Kin selection and Evolution of Sympathy Ted Bergstrom

Games between relatives Symmetric two-player game –Payoff function M(x1,x2) Degree of relatedness r. –Probability that if you are a mutant, your opponent is like you. If normals use strategy x and mutant uses y, expected payoff to mutant is V(y,x)=rM(y,y)+(1-r)M(y,x)

Equilibrium in strategies Individuals hard-wired for strategies. Reproduction rate determined by payoff in two player games Strategy x is equilibrium if V(y,x)<=V(x,x) for all y. That is, if x is a symmetric Nash equilibrium for game with payoff function V(y,x)=rM(y,y)+(1- r)M(y,x)

Reaction functions or utility functions For humans, set of possible strategies is enormous –Would have to encode response functions to others’ strategies –Beyond memory capacity Preferences and utility functions an alternative object of selection. –Individuals would need notion of causality and ability to take actions to optimize on preferences.

What would utility functions be? Could be the functions V(y,x)=rM(y,y)+(1-r)M Could be sympathetic utilities: H(x,y)=M(x,y)+sM(y,x) Biologist William Hamilton’s calls this “inclusive fitness” and proposes s=r.

Alger-Weibull Theory: Transparent sympathies Alger and Weibull propose that 1)evolution acts on degrees of sympathy 2)Individuals know each other’s degree of sympathy 3)Outcomes are Nash equilibria for game with sympathetic preferences. 4)With sympathies, s1,s2, equilibrium strategies are x(s1,s2), x(s2,s1) 5)Selection is according to payoff V*(s1,s2)=V(x(s1,s2),x(s2,s1))

Alternative Theory: Opaque sympathies Selection is for utility and sympathy, not strategies (as in Alger-Weibull theory). Individuals cannot determine sympathies of others, can only observe actions. Mutants act as if probability that their opponent is like them is r. Normals almost never see mutants. They act as if opponent is sure to be a normal.
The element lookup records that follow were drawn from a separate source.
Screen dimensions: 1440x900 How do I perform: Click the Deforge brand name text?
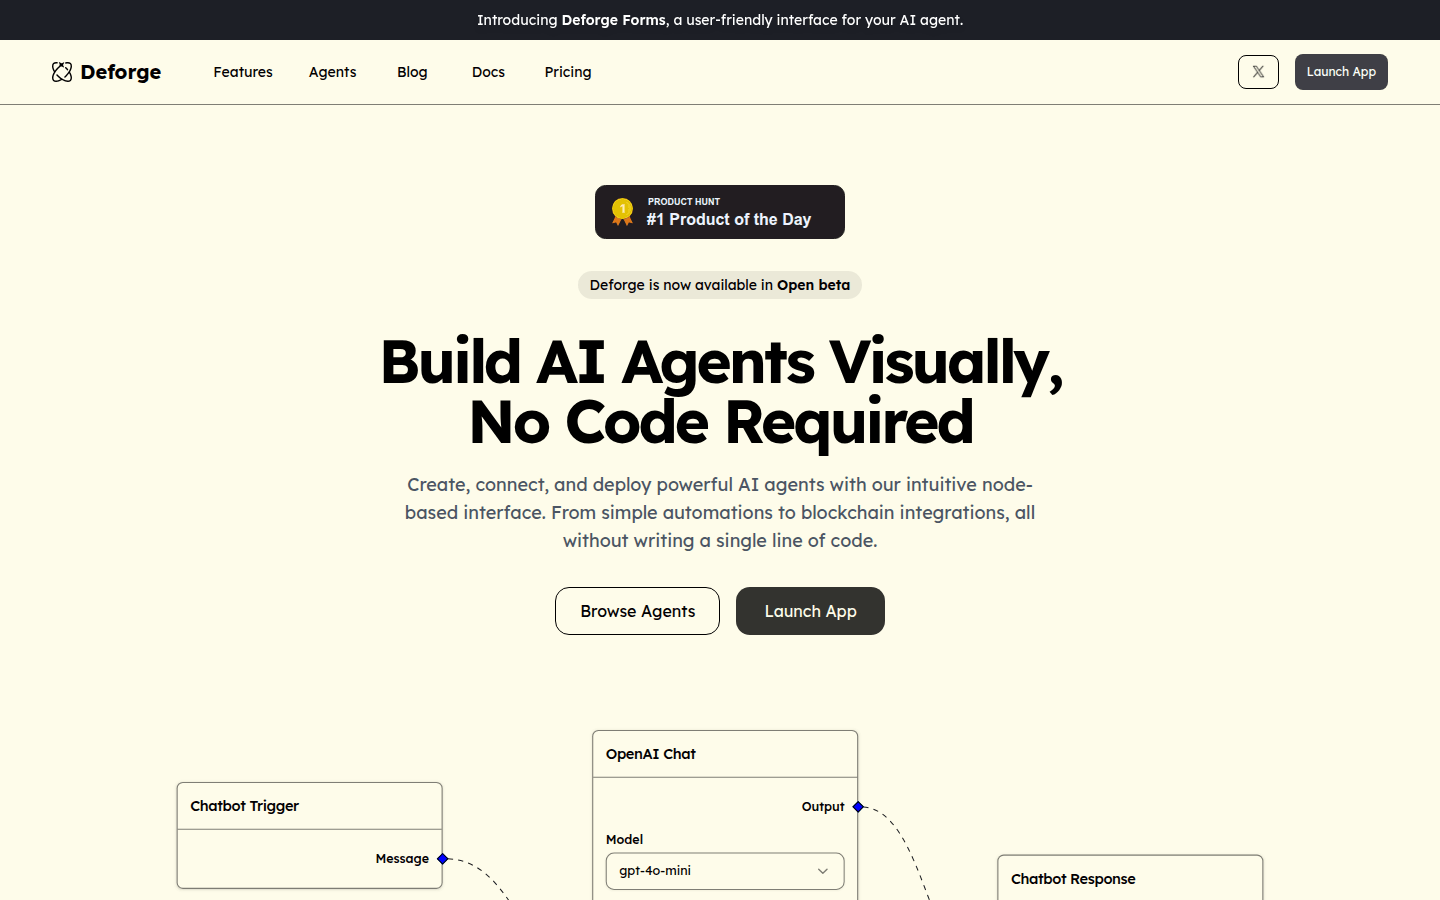[x=121, y=72]
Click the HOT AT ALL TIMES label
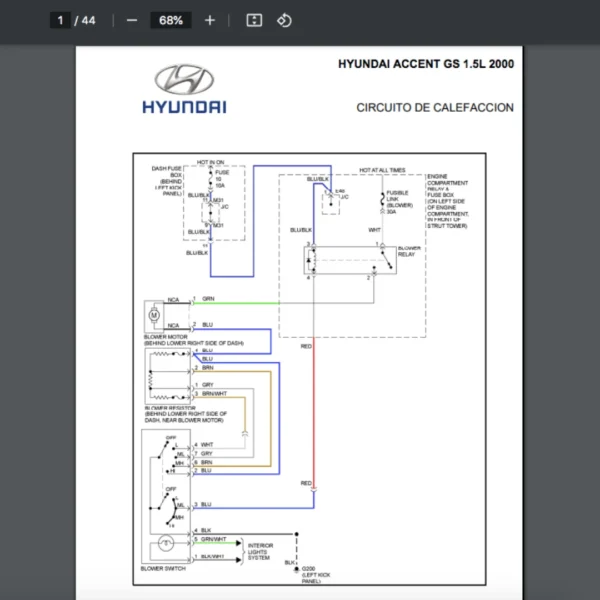 tap(382, 171)
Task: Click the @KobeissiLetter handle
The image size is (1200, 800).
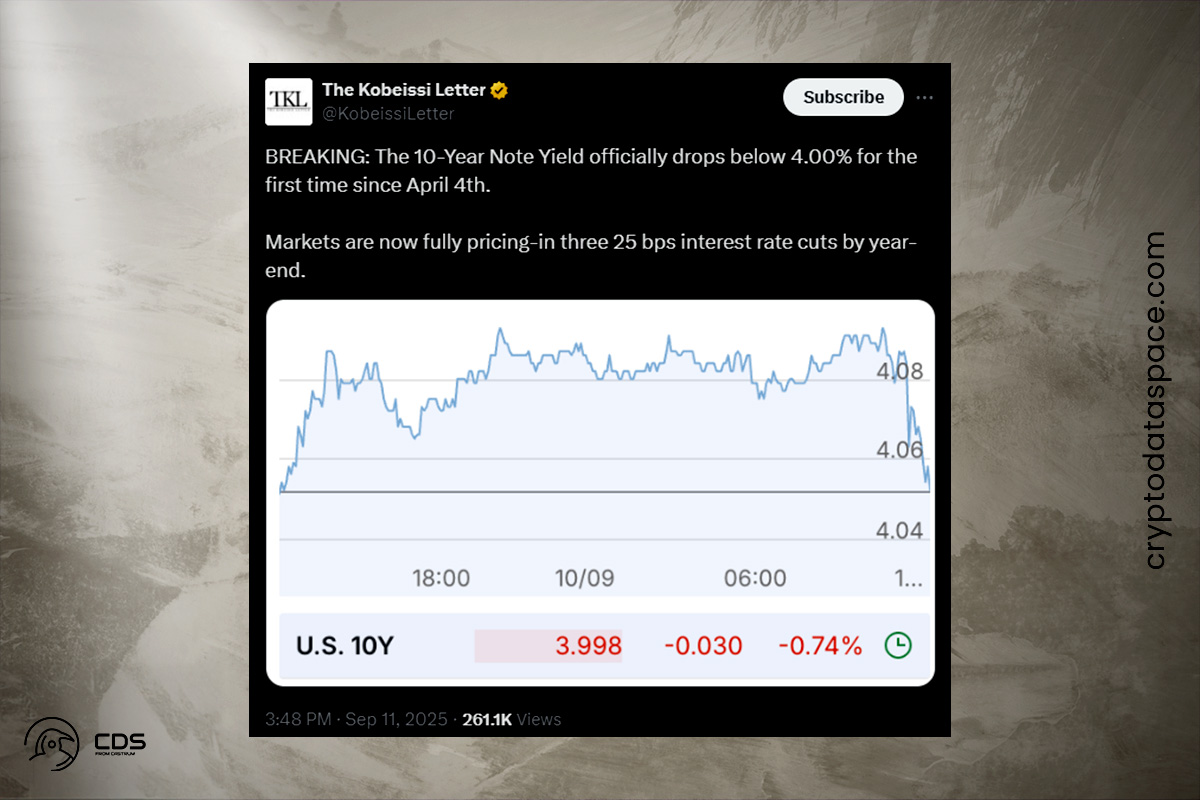Action: pyautogui.click(x=387, y=114)
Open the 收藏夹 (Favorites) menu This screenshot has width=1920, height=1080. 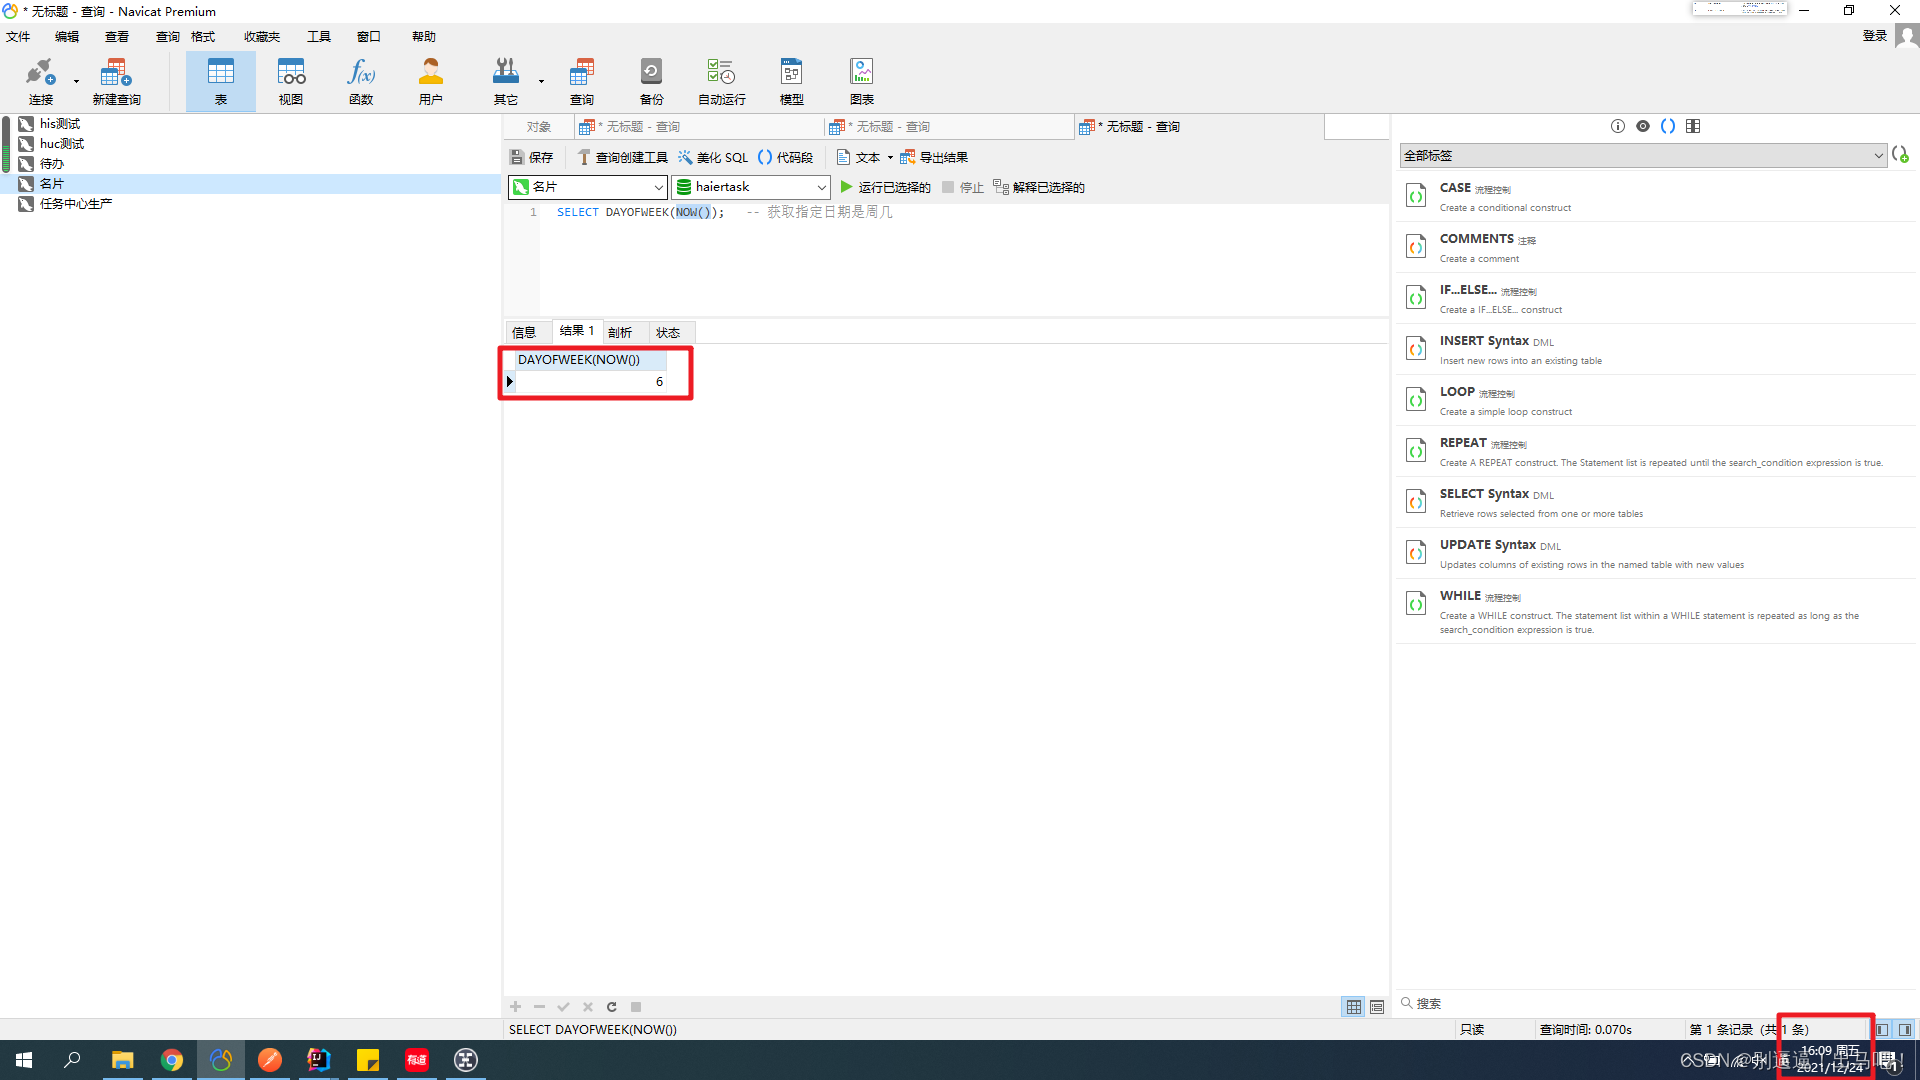261,36
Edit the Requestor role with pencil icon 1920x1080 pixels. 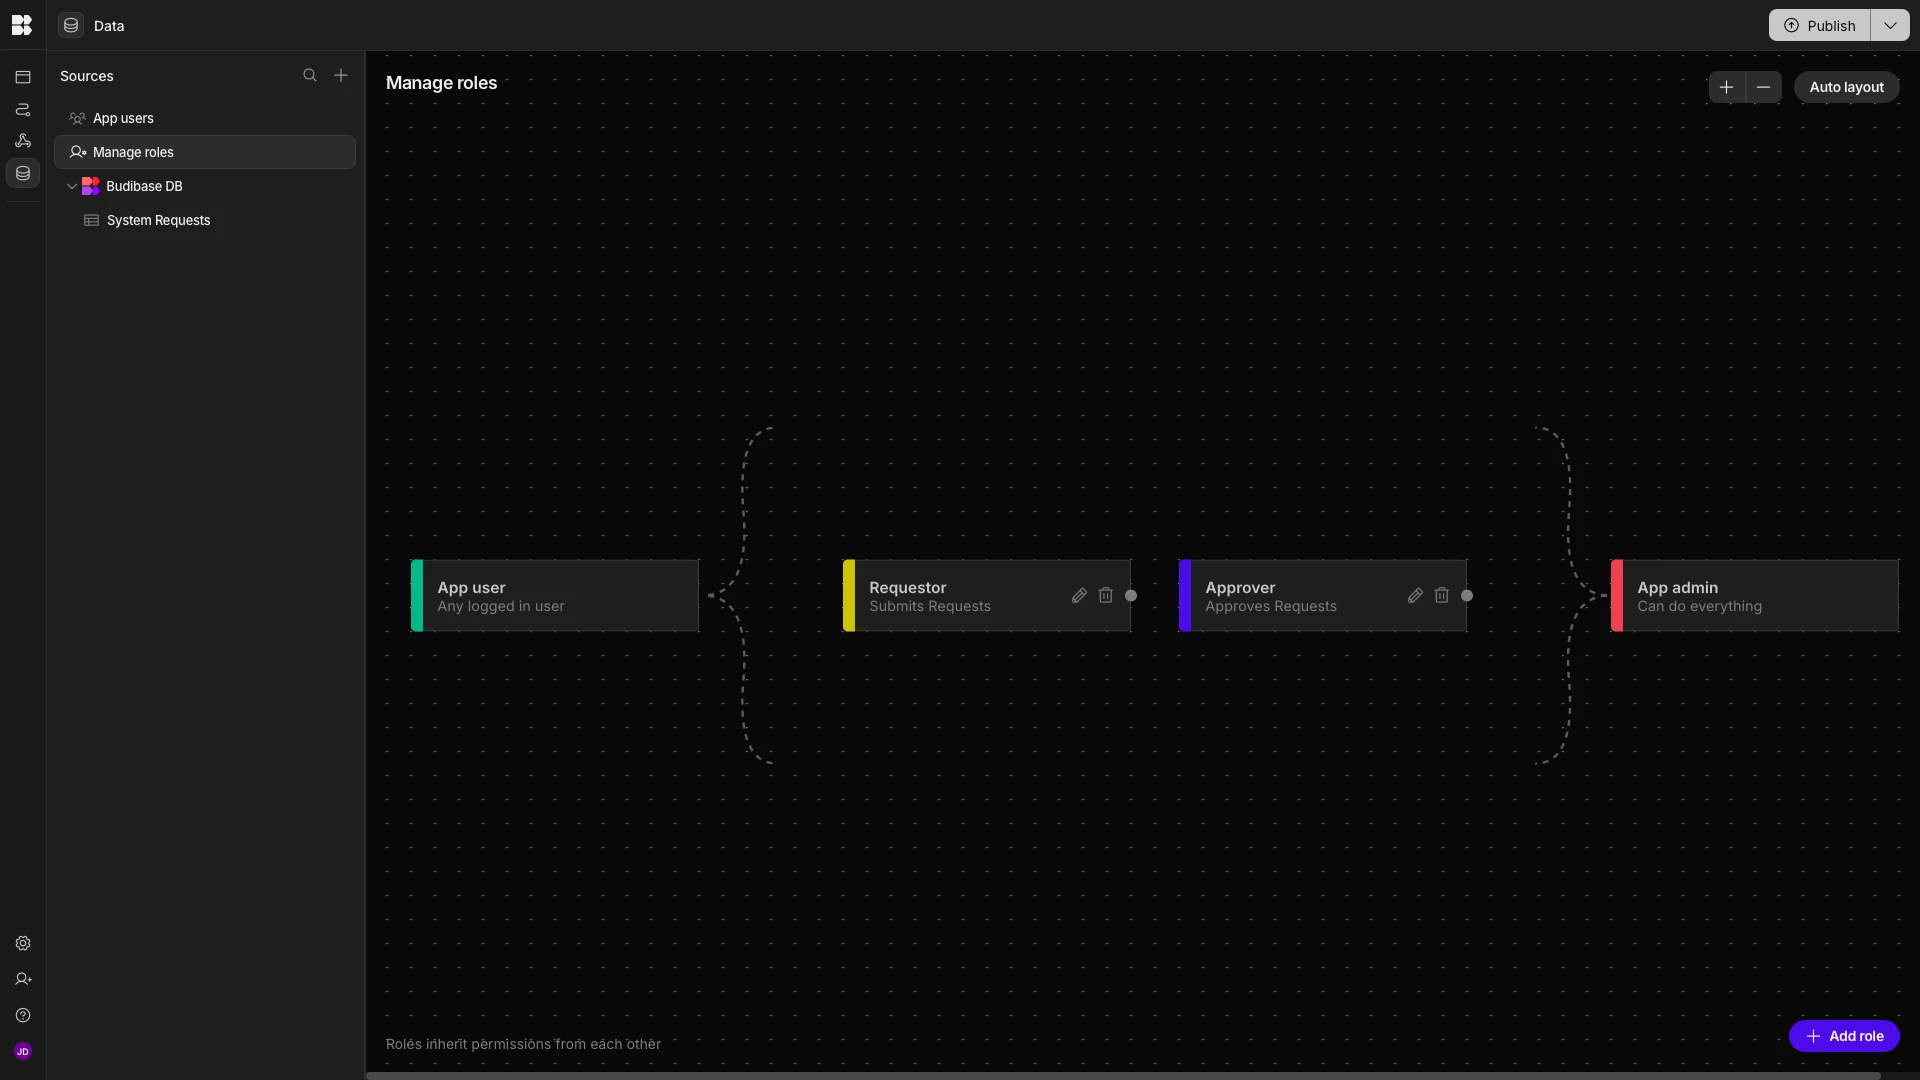[x=1079, y=596]

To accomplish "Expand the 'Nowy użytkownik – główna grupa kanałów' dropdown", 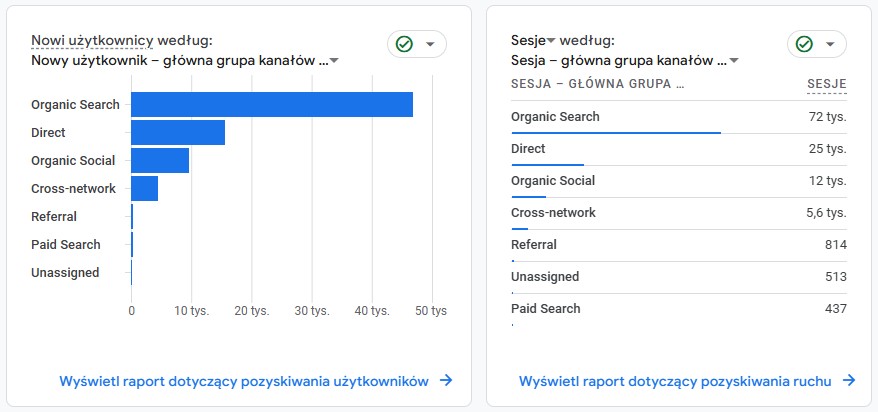I will pyautogui.click(x=334, y=60).
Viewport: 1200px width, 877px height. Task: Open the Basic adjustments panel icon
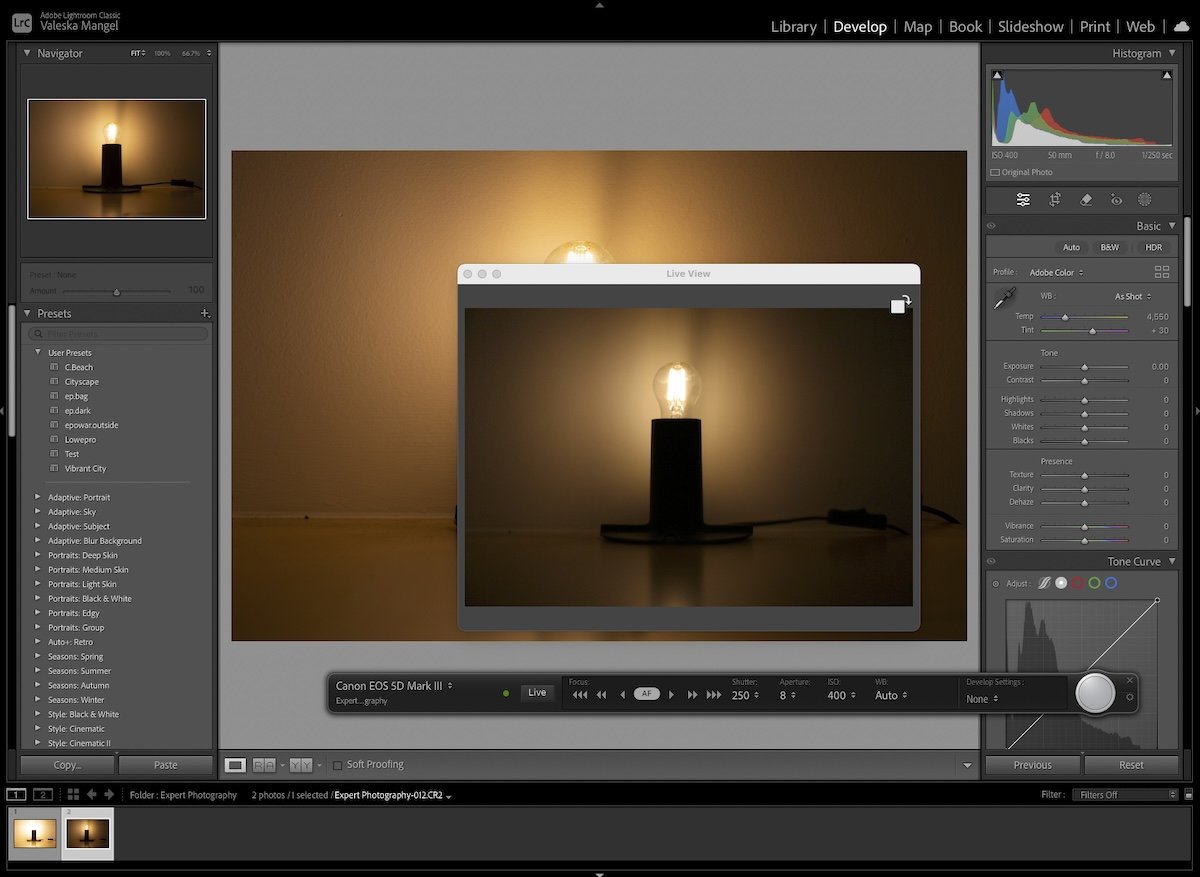pos(1022,199)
Equilibrium with opaque sympathies If M(y,x) is a concave function in its two arguments then equilibrium sympathy levels between persons with degree of relatedness r is s=r. –This is Hamilton’s rule. Proof First order conditions for symmetric Nash equilibrium are same for games with payoffs V and H. –Second order conditions satisfied if M concave.

Transparent sympathies Alger Weibull public goods model M(y,x)=F(y,x)-c(y) where F is a weakly concave symmetric production function and c(y) is the cost of exerting effort y. Assume c’’(y)>0.

Sympathy and joint production With sympathy s, person 1’s utility function is U(x,y)=M(x,y)+sM(y,x) =(1+s)F(x,y)-c(y) Equivalent to U*(x,y)=F(x,y)-c(y)/(1+s) For this game, sympathy and low aversion to work are equivalent.

Results Sign of cross partial dX_2(s1,s2)/ds1 is same as that of cross partial of production function If efforts of two workers are complements, then in equilibrium increased sympathy by one person increases equilibrium effort of the other. If substitutes, then increased sympathy decreases equilibrium effort of the other.

Implication If complementarity (substitutability) in production, then equilibrium sympathy level exceeds (is less than) coefficient of relatedness.